## Provided data
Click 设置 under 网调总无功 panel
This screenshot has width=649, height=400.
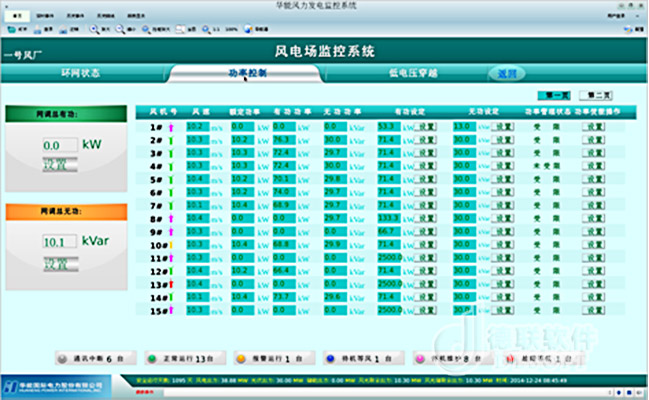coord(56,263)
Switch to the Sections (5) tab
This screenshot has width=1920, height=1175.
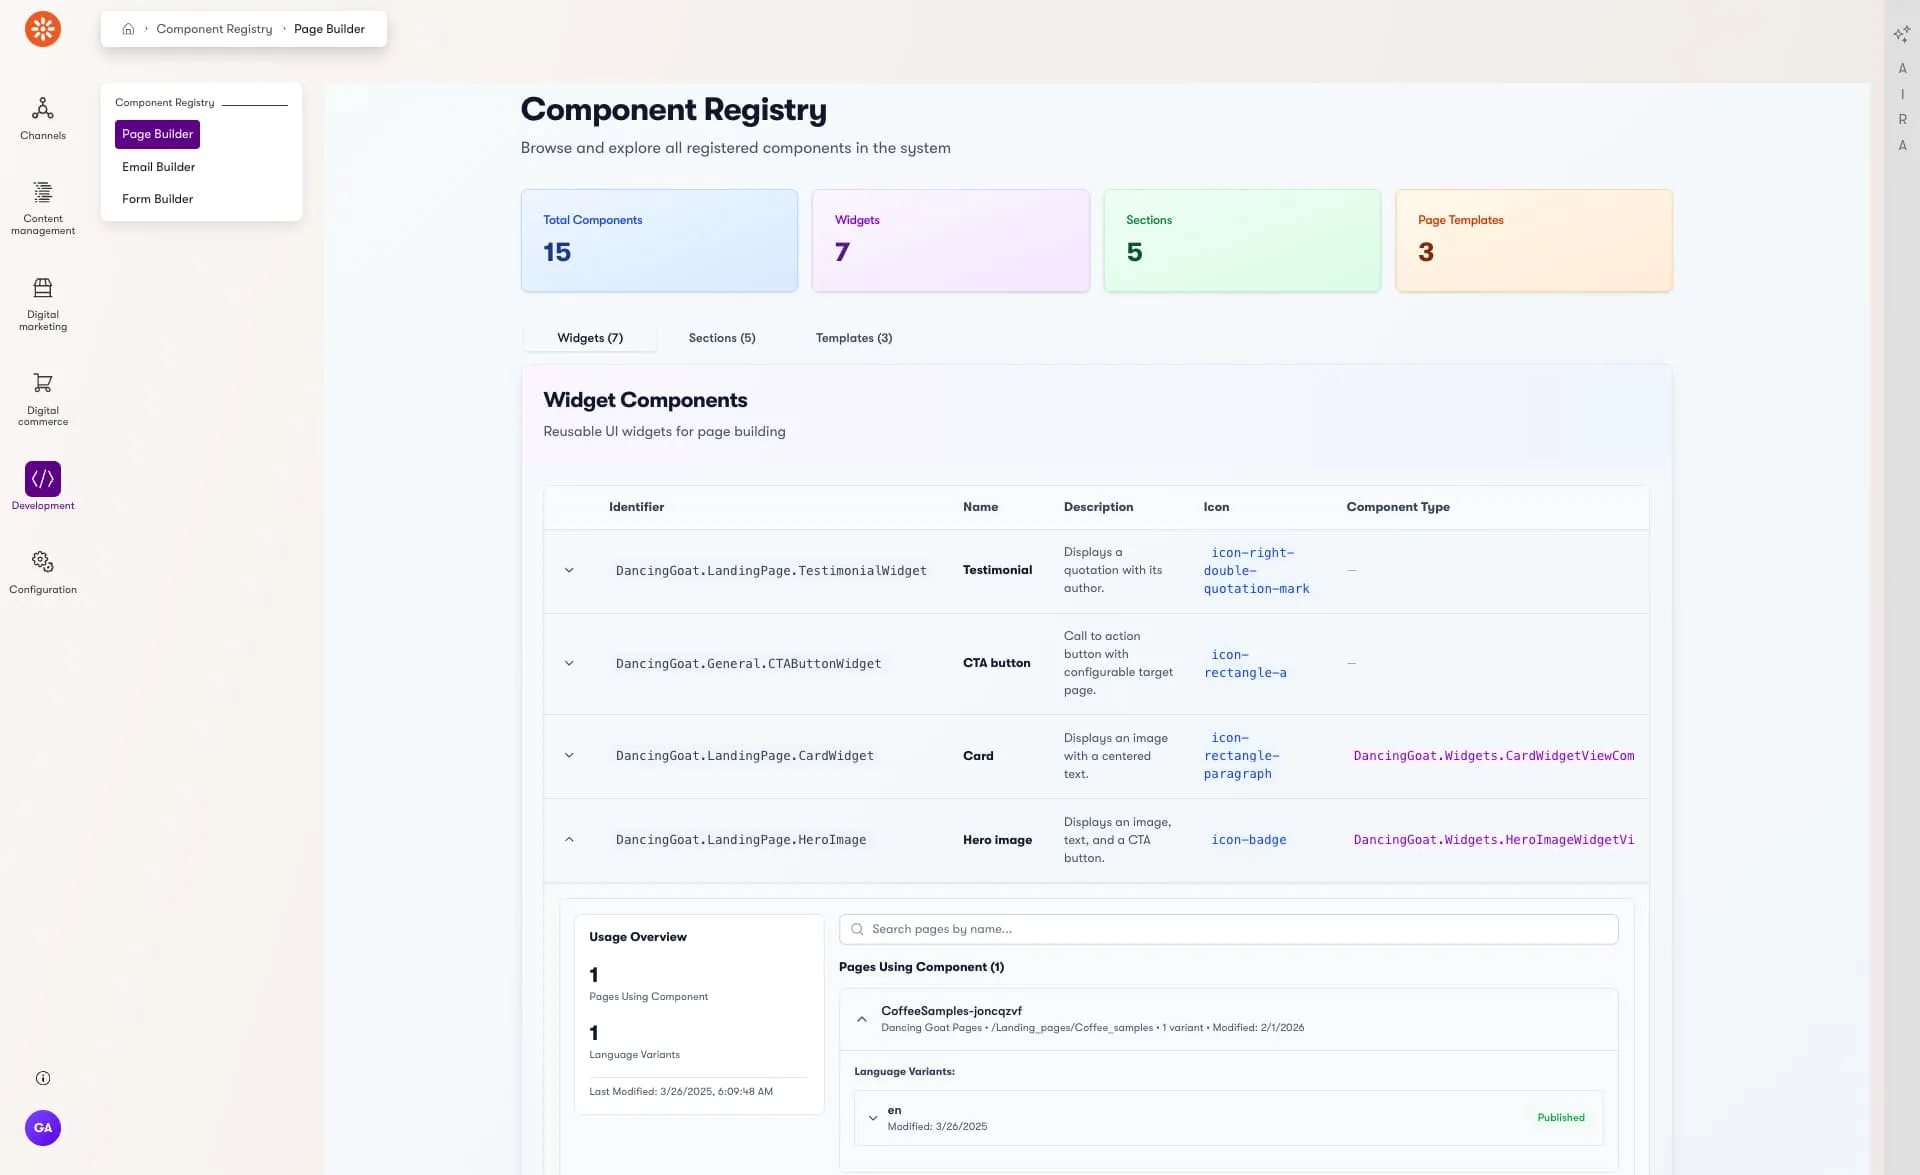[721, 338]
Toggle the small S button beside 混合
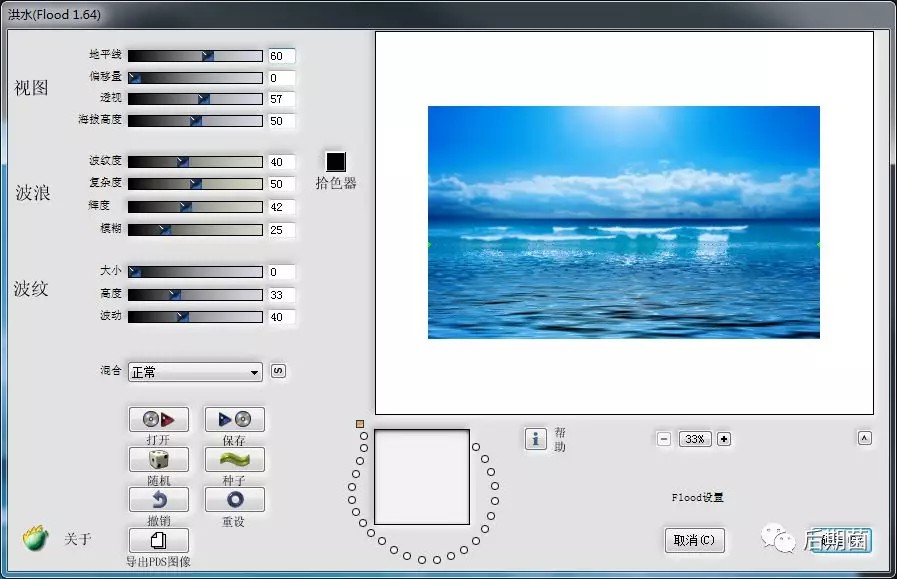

...

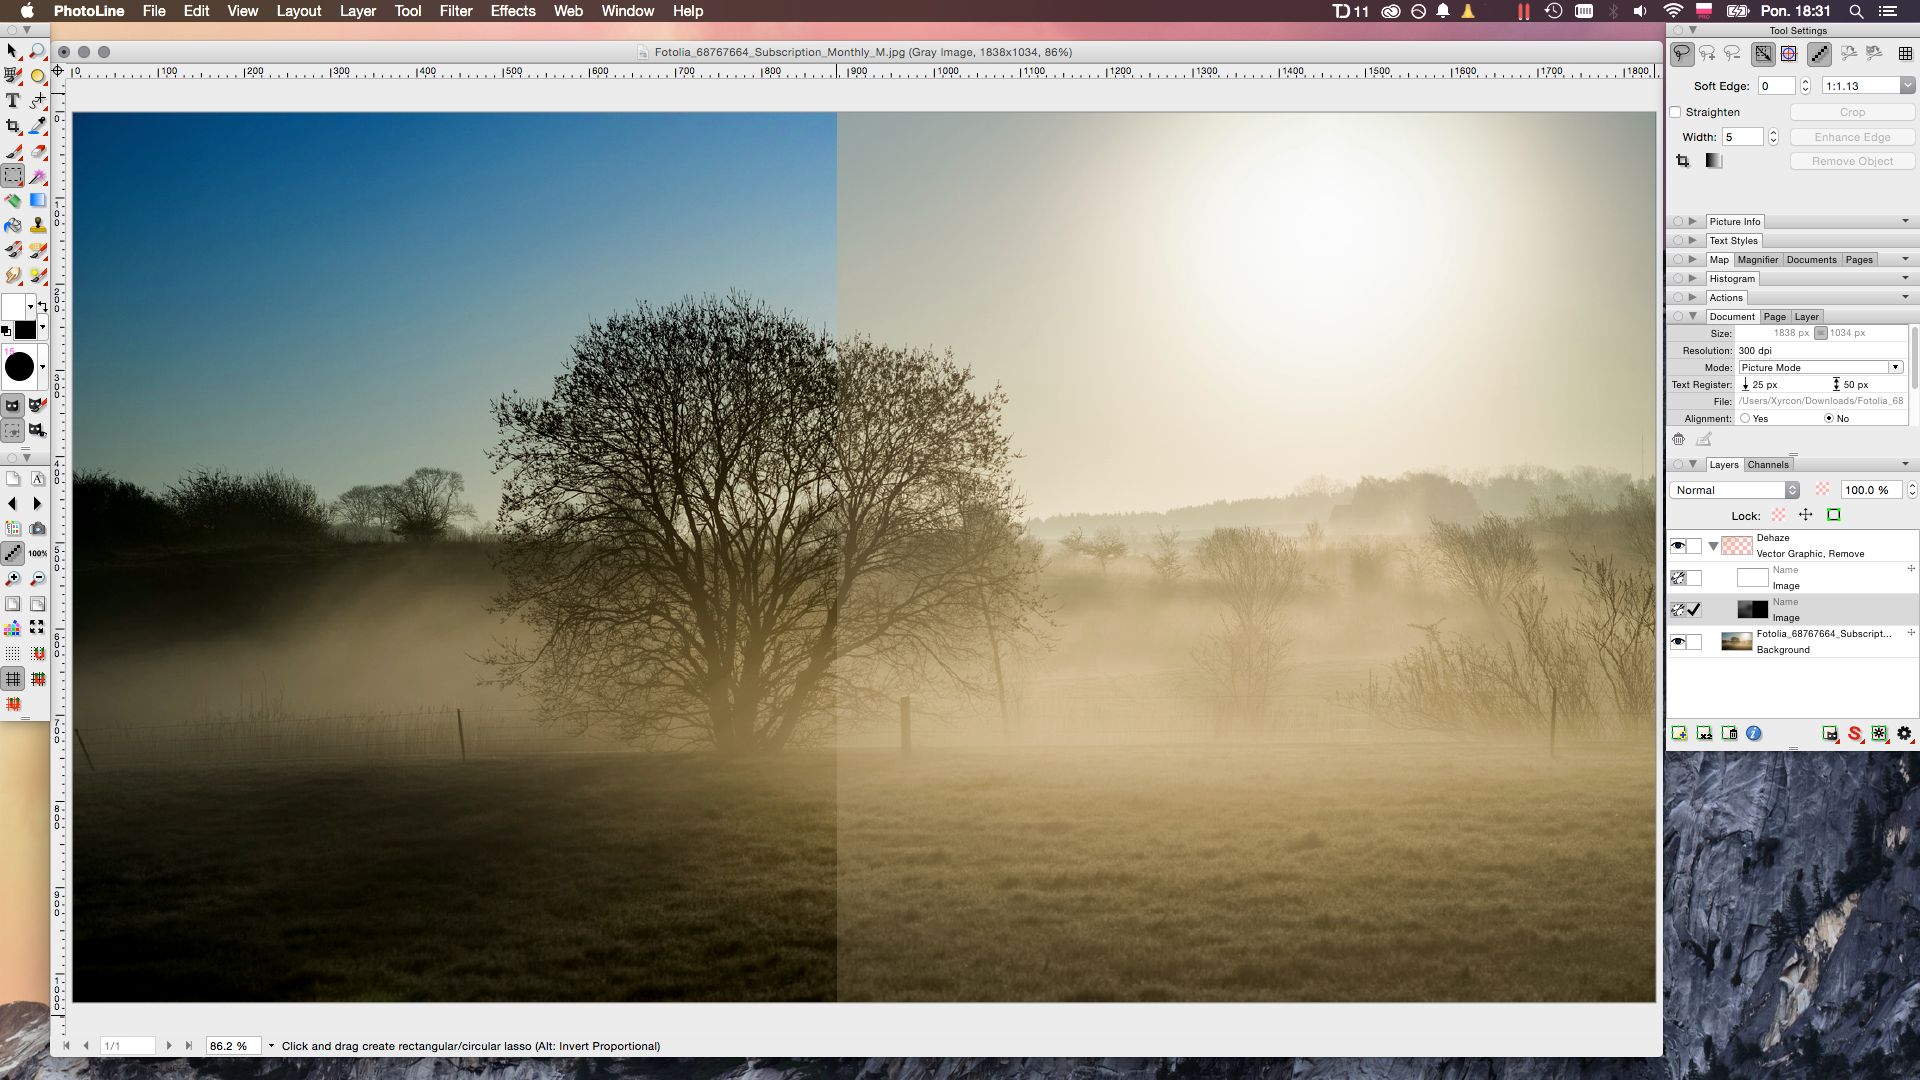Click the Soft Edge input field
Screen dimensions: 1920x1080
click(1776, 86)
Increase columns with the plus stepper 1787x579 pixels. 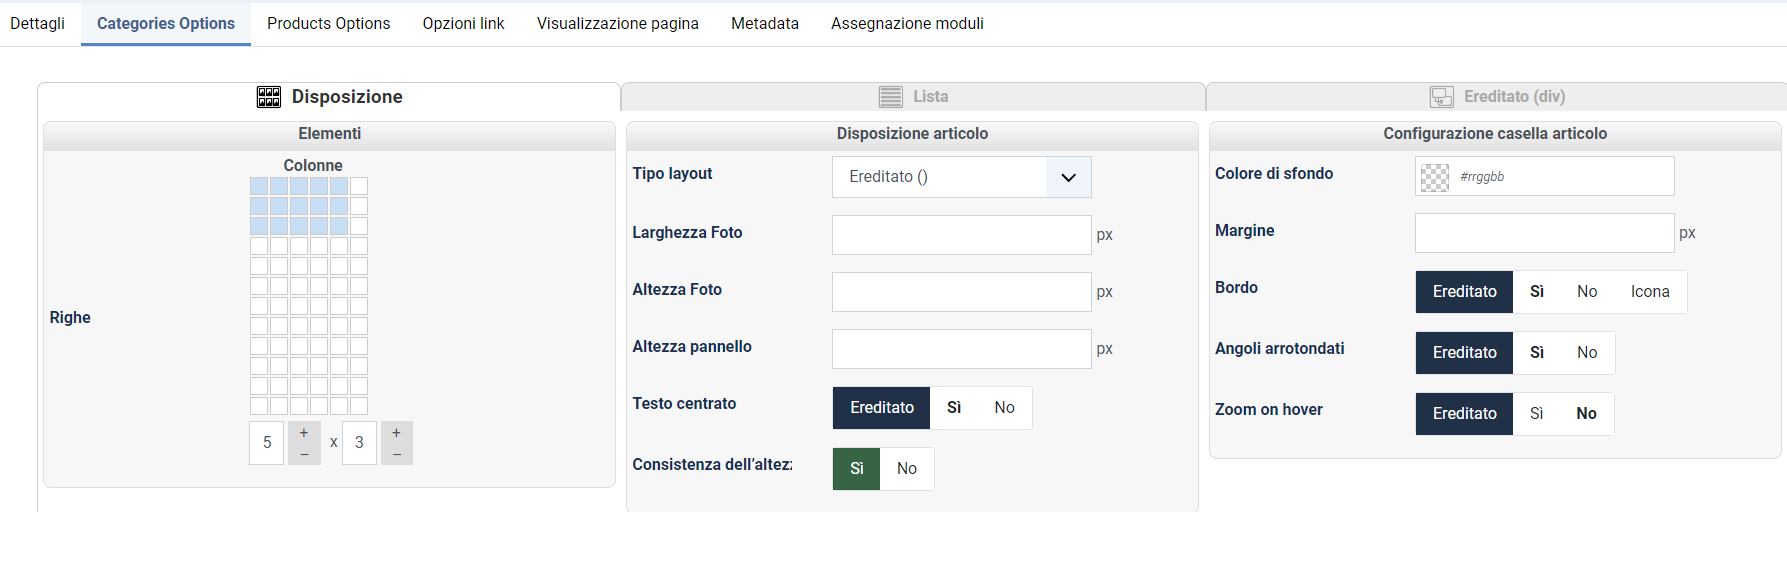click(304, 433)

## Task prompt
Shift every coordinate in the answers by -138, then write out everything from the line containing "Switch to the Sections (5) tab" down to the line containing "Toggle the small S button beside 混合", requests included, with nothing else and without the pictures.

## Exercise response
Switch to the Sections (5) tab
This screenshot has width=1920, height=1175.
[583, 200]
Toggle the small S button beside 混合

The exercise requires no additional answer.